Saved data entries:
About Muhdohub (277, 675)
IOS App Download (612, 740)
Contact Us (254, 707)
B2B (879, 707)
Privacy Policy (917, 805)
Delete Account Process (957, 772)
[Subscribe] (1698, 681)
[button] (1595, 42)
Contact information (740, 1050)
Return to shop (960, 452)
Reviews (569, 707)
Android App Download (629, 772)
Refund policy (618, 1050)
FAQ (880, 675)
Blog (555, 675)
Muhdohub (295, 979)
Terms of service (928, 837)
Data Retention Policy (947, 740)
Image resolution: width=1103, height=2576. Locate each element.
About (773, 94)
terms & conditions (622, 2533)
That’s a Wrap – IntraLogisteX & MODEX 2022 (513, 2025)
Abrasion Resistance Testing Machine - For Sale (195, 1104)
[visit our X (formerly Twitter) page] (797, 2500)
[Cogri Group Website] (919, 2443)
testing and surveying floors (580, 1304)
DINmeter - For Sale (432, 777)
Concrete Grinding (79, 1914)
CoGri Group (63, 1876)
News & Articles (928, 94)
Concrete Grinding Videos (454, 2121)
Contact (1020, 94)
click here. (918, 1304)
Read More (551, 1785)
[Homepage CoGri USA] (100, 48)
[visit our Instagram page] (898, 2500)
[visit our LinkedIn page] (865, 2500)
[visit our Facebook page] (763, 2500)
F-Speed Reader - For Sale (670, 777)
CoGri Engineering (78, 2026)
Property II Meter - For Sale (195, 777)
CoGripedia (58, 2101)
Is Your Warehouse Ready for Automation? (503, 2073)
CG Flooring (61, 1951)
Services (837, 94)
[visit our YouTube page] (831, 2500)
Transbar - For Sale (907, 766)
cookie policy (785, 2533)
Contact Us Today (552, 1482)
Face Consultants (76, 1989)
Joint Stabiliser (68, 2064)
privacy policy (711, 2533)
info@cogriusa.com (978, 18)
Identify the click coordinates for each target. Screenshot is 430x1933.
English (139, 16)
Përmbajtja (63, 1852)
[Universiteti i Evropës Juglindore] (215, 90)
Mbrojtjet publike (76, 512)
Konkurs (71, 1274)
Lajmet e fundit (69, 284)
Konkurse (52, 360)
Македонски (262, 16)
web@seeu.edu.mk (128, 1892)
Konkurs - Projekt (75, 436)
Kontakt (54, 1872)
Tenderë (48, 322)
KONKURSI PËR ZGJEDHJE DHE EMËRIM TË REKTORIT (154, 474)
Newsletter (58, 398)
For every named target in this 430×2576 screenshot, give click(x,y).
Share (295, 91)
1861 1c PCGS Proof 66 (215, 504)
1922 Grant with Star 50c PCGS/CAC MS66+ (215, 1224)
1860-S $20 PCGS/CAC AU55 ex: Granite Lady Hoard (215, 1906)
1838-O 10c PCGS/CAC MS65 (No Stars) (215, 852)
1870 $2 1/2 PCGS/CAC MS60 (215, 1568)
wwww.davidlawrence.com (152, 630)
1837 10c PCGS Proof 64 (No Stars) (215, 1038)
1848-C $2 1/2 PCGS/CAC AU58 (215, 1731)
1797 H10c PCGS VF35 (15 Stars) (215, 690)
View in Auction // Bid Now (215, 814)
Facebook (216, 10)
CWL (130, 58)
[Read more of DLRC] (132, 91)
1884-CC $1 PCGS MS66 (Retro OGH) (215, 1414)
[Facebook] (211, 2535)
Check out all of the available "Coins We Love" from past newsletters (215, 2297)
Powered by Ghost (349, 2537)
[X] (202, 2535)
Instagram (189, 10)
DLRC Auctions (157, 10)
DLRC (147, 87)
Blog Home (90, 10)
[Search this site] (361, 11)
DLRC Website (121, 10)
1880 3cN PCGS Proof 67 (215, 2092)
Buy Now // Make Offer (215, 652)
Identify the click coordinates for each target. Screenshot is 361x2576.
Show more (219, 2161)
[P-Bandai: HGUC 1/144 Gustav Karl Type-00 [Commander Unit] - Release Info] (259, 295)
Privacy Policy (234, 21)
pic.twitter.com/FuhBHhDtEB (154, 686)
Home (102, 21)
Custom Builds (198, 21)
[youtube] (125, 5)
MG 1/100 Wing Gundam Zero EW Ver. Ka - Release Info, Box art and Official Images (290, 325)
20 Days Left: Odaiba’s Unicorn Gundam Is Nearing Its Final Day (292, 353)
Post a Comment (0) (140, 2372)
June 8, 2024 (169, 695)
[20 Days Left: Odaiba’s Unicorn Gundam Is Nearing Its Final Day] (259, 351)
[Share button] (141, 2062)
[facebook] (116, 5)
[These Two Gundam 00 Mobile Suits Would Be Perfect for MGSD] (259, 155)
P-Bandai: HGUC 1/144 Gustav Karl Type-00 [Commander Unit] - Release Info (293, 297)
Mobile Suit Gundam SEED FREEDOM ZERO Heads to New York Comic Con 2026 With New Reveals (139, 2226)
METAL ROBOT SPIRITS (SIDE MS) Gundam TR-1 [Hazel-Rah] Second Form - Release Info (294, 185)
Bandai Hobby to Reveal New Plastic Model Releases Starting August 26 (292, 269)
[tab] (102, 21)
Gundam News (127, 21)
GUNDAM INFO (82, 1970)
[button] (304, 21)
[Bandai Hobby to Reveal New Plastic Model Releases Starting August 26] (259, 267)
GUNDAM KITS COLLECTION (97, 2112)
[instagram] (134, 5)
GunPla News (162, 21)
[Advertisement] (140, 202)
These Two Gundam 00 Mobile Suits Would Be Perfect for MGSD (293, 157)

TASK OBJECTIVE:
All of the entries should be transcribed exactly as they appear.

EXERCISE ANSWER:
About Muhdohub (277, 675)
IOS App Download (612, 740)
Contact Us (254, 707)
B2B (879, 707)
Privacy Policy (917, 805)
Delete Account Process (957, 772)
[Subscribe] (1698, 681)
[button] (1595, 42)
Contact information (740, 1050)
Return to shop (960, 452)
Reviews (569, 707)
Android App Download (629, 772)
Refund policy (618, 1050)
FAQ (880, 675)
Blog (555, 675)
Muhdohub (295, 979)
Terms of service (928, 837)
Data Retention Policy (947, 740)
Image resolution: width=1103, height=2576. Locate each element.
About (773, 94)
terms & conditions (622, 2533)
That’s a Wrap – IntraLogisteX & MODEX 2022 (513, 2025)
Abrasion Resistance Testing Machine - For Sale (195, 1104)
[visit our X (formerly Twitter) page] (797, 2500)
[Cogri Group Website] (919, 2443)
testing and surveying floors (580, 1304)
DINmeter - For Sale (432, 777)
Concrete Grinding (79, 1914)
CoGri Group (63, 1876)
News & Articles (928, 94)
Concrete Grinding Videos (454, 2121)
Contact (1020, 94)
click here. (918, 1304)
Read More (551, 1785)
[Homepage CoGri USA] (100, 48)
[visit our Instagram page] (898, 2500)
[visit our LinkedIn page] (865, 2500)
[visit our Facebook page] (763, 2500)
F-Speed Reader - For Sale (670, 777)
CoGri Engineering (78, 2026)
Property II Meter - For Sale (195, 777)
CoGripedia (58, 2101)
Is Your Warehouse Ready for Automation? (503, 2073)
CG Flooring (61, 1951)
Services (837, 94)
[visit our YouTube page] (831, 2500)
Transbar - For Sale (907, 766)
cookie policy (785, 2533)
Contact Us Today (552, 1482)
Face Consultants (76, 1989)
Joint Stabiliser (68, 2064)
privacy policy (711, 2533)
info@cogriusa.com (978, 18)
Identify the click coordinates for each target. Screenshot is 430x1933.
English (139, 16)
Përmbajtja (63, 1852)
[Universiteti i Evropës Juglindore] (215, 90)
Mbrojtjet publike (76, 512)
Konkurs (71, 1274)
Lajmet e fundit (69, 284)
Konkurse (52, 360)
Македонски (262, 16)
web@seeu.edu.mk (128, 1892)
Konkurs - Projekt (75, 436)
Kontakt (54, 1872)
Tenderë (48, 322)
KONKURSI PËR ZGJEDHJE DHE EMËRIM TË REKTORIT (154, 474)
Newsletter (58, 398)
For every named target in this 430×2576 screenshot, give click(x,y).
Share (295, 91)
1861 1c PCGS Proof 66 (215, 504)
1922 Grant with Star 50c PCGS/CAC MS66+ (215, 1224)
1860-S $20 PCGS/CAC AU55 ex: Granite Lady Hoard (215, 1906)
1838-O 10c PCGS/CAC MS65 (No Stars) (215, 852)
1870 $2 1/2 PCGS/CAC MS60 (215, 1568)
wwww.davidlawrence.com (152, 630)
1837 10c PCGS Proof 64 (No Stars) (215, 1038)
1848-C $2 1/2 PCGS/CAC AU58 (215, 1731)
1797 H10c PCGS VF35 (15 Stars) (215, 690)
View in Auction // Bid Now (215, 814)
Facebook (216, 10)
CWL (130, 58)
[Read more of DLRC] (132, 91)
1884-CC $1 PCGS MS66 (Retro OGH) (215, 1414)
[Facebook] (211, 2535)
Check out all of the available "Coins We Love" from past newsletters (215, 2297)
Powered by Ghost (349, 2537)
[X] (202, 2535)
Instagram (189, 10)
DLRC Auctions (157, 10)
DLRC (147, 87)
Blog Home (90, 10)
[Search this site] (361, 11)
DLRC Website (121, 10)
1880 3cN PCGS Proof 67 (215, 2092)
Buy Now // Make Offer (215, 652)
Identify the click coordinates for each target. Screenshot is 361x2576.
Show more (219, 2161)
[P-Bandai: HGUC 1/144 Gustav Karl Type-00 [Commander Unit] - Release Info] (259, 295)
Privacy Policy (234, 21)
pic.twitter.com/FuhBHhDtEB (154, 686)
Home (102, 21)
Custom Builds (198, 21)
[youtube] (125, 5)
MG 1/100 Wing Gundam Zero EW Ver. Ka - Release Info, Box art and Official Images (290, 325)
20 Days Left: Odaiba’s Unicorn Gundam Is Nearing Its Final Day (292, 353)
Post a Comment (0) (140, 2372)
June 8, 2024 (169, 695)
[20 Days Left: Odaiba’s Unicorn Gundam Is Nearing Its Final Day] (259, 351)
[Share button] (141, 2062)
[facebook] (116, 5)
[These Two Gundam 00 Mobile Suits Would Be Perfect for MGSD] (259, 155)
P-Bandai: HGUC 1/144 Gustav Karl Type-00 [Commander Unit] - Release Info (293, 297)
Mobile Suit Gundam SEED FREEDOM ZERO Heads to New York Comic Con 2026 With New Reveals (139, 2226)
METAL ROBOT SPIRITS (SIDE MS) Gundam TR-1 [Hazel-Rah] Second Form - Release Info (294, 185)
Bandai Hobby to Reveal New Plastic Model Releases Starting August 26 (292, 269)
[tab] (102, 21)
Gundam News (127, 21)
GUNDAM INFO (82, 1970)
[button] (304, 21)
[Bandai Hobby to Reveal New Plastic Model Releases Starting August 26] (259, 267)
GUNDAM KITS COLLECTION (97, 2112)
[instagram] (134, 5)
GunPla News (162, 21)
[Advertisement] (140, 202)
These Two Gundam 00 Mobile Suits Would Be Perfect for MGSD (293, 157)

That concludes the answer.